The experiment was culturing these strains (separately) in patient urine samples then extracting the RNA for subsequent RNASeq. For a single donor sample I would do a culture of A909 then a separate culture of the same donor sample for COH1. So the different strains were not mixed but they were both cultured in the same donor sample. Both strains do share a significant amount of their genomes, and this experiment did not have a very high n. Thus the idea of pooling the counts for homologous genes shared between the two strains to effectively double the n. I have analyzed each dataset against their respective genomes, but the results were a little bare so I was hoping this might be a way to dig a little deeper into the data and see if maybe we need to add more samples or if the results simply are what they are. I am brand new to using R and also RNASeq analysis so I hope that my explanation helps clear things up.
Out of curiosity do you achieve that, by using antibiotic resistance? Are these genomes being derived from those cultures? Where does the actual sample for RNA come from?
If the genomes are very similar then you could potentially use just one of the genomes and do the analysis. You will need to provide information about rationale of the experiment. Perhaps someone else will have more to say.
I am using sterile filtered urine from diabetic, prediabetic, and nondiabetic patients to see if the expression profile of group B strep is different between the patient status'. A culture (grown in THB) of the chosen strain is washed and then resuspended in 1.5mL of a patient urine sample, then is incubated for 2 hours before proceeding with the RNA extraction. Because the urine is sterile filtered the only (or at least vast majority) of RNA extracted from the sample is just that of the introduced bacteria. The strains are incubated in separate aliquots of the same donor sample. If I was to just pick one of the genomes to do the analysis with both data sets, I assume that means I would need to take the raw sequencing data and align it to the chosen annotated reference genome, correct?
Ah this makes more sense. So you are actually using two separate bacteria against the same donor sample. It still would not make sense to "add" the two genomes.
Yes.

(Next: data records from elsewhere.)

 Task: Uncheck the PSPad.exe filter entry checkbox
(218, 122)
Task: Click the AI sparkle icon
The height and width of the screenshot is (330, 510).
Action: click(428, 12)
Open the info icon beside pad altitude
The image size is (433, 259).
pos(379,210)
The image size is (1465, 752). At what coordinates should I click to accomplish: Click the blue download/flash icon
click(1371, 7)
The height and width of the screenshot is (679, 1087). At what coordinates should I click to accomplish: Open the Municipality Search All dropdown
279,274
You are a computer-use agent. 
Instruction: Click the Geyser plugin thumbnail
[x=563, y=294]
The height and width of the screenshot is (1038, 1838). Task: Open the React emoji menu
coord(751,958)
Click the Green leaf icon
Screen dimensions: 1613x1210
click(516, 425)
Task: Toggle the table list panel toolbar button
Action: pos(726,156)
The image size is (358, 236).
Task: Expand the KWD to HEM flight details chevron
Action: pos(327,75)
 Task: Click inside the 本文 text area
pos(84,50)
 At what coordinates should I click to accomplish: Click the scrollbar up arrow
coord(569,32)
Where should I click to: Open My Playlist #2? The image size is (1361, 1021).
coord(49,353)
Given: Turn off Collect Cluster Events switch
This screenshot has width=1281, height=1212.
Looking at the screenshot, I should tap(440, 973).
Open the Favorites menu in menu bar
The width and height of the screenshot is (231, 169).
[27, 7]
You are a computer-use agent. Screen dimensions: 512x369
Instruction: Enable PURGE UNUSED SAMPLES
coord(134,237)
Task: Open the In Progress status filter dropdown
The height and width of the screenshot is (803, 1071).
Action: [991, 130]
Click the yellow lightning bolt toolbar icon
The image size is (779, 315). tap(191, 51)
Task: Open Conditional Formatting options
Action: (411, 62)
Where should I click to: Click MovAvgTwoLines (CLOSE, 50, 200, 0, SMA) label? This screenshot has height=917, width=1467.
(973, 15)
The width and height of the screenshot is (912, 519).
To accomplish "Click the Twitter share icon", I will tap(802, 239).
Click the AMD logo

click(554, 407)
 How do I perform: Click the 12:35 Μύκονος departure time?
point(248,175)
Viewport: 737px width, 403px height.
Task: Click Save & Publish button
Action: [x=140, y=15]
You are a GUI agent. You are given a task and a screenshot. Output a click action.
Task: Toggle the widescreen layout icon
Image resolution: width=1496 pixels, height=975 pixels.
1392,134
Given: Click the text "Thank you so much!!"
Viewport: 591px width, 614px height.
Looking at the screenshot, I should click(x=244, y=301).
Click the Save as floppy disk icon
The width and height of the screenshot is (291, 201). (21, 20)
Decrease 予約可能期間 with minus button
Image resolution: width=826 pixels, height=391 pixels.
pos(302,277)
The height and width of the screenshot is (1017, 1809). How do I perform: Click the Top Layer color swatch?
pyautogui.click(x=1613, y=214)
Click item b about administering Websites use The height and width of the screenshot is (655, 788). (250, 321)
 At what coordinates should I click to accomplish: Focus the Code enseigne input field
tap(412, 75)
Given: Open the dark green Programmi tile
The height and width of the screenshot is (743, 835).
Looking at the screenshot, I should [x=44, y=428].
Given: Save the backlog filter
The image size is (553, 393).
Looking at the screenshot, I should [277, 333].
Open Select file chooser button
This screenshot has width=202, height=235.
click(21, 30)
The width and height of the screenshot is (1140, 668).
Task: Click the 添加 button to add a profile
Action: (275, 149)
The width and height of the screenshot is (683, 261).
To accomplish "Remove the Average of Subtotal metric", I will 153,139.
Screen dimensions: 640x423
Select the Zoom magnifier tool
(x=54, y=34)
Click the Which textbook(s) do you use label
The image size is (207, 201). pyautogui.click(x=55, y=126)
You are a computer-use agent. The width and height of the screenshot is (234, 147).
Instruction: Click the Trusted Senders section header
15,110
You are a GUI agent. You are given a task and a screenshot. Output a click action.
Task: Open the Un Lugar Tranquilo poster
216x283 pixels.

You can pick one of the genomes and align the samples against it to make comparison between the two "tests" possible. You could repeat this analysis using the second strain.
If you have the original sequence files, then it might it make sense to construct a pan-genome reference and then align to that?
I talked to someone who does this sort of thing in GroupA, and they said that sometimes the strains are close enough that you can use something like Roary (I think, don't quote me on that, I'm a eukaryote person) to construct a list of all the genes that are close enough accross the strains to count as core genome. She then took one of the reference genomes and added to it the genes that were in the second strain but not the first.
ALternatively, if you a table mapping the gene IDs in one strain to the gene IDs to gene IDs in the other with, for example, two columns called StrainOneID and StrainTwoID, you could do something like:
Which would convert the rownames for your strain 2 matrix to contain strain one gene names. You could then bind the matricies together to make a new matrix to feed into DESeq.
This would only really be valid where the genes in the two strains were more or less identical a few SNPs here and there isn't a problem, but changes in length or major changes in sequence composition would invalidate the analysis.